Claiming that "perception was reality" when it came to WA cricket's reputation for drinking, drug taking and ill-discipline rather than the pursuit of excellence on the field, Langer insisted his tenure would be marked by an uncompromising approach to standards of behaviour and preparation.
"There is not going to be too much flexibility on the values we want to instil into Western Australian cricket," he said.
"Whether the guys like it or not or they think they are being picked on, the perception out there is that they think we are a bit of a shambles - that we are on drugs and we are drinking, and we are playing poor cricket.
"I have heard it all before.
"Is there a culture issue? It is something we have got to look at and we have got to be strong with."
Langer will address the WA squad tomorrow and is likely to take charge for the one-dayer against the Redbacks on Saturday.
But his priority last night was to speak to out-of-favour Shaun Marsh, whose nine-month decline from Test No.3 to State discard is one of WA cricket's most remarkable falls from grace.
The talented but underperforming Mitch Marsh would also be pushed to emerge from his comfort zone and fulfil his potential.
"If (the Marshes) want to buy into the values we are going to instil, they are a very high priority," Langer said.
Langer, WA's leading run getter and the highest scorer in Australian first-class history, identified five pillars of the coaching strategy he would introduce at the WACA.
His blueprint would demand players worked hard, spoke honestly with each other, celebrated successes, earned respect back and had respect for the past.
"I have never met anyone successful at anything without working hard. We have got to speak honestly to each other because if you lose trust by not speaking honestly then there is trouble," Langer said.

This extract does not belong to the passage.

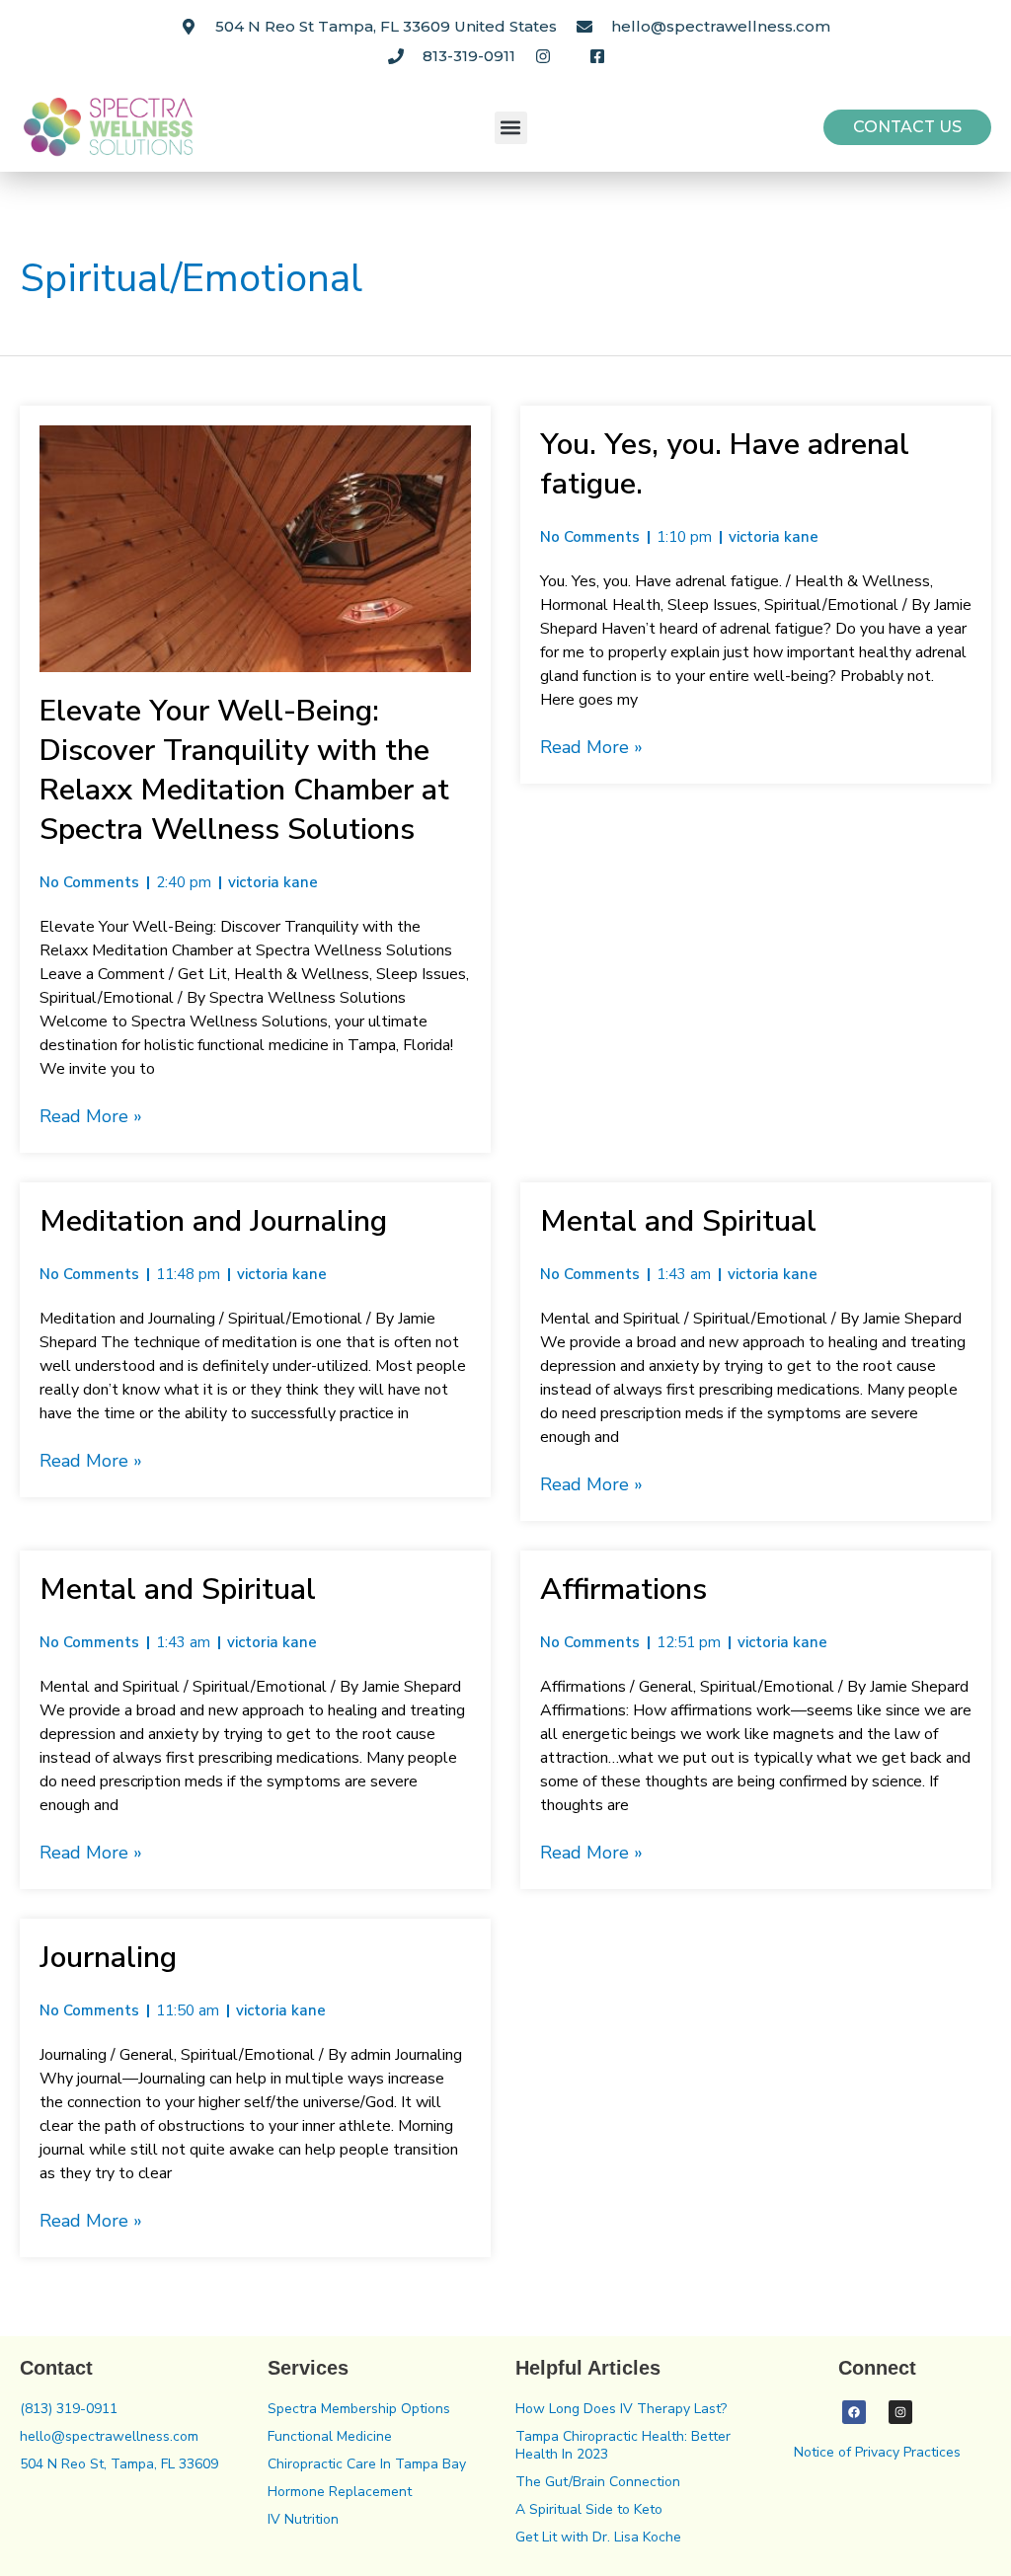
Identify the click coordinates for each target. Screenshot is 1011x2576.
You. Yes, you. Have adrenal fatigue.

"We are going to celebrate success. It is very important that you do reward hard work.
"We are going to have to earn respect back by playing hard on the field and being model citizens off the field.
"And we have got to respect the past. Western Australia is very proud. That is why a lot of people are bleeding about WA cricket."
Arthur endorsed his former assistant as the ideal person to drag WA from mediocrity and said Langer's personal example would be a powerful driving force.
"I have been very impressed about the way he goes about his business," Australia's coach said.
"He plans very well, his work ethic is as good as I have seen and he brings a huge amount of integrity to any dressing room and to any job."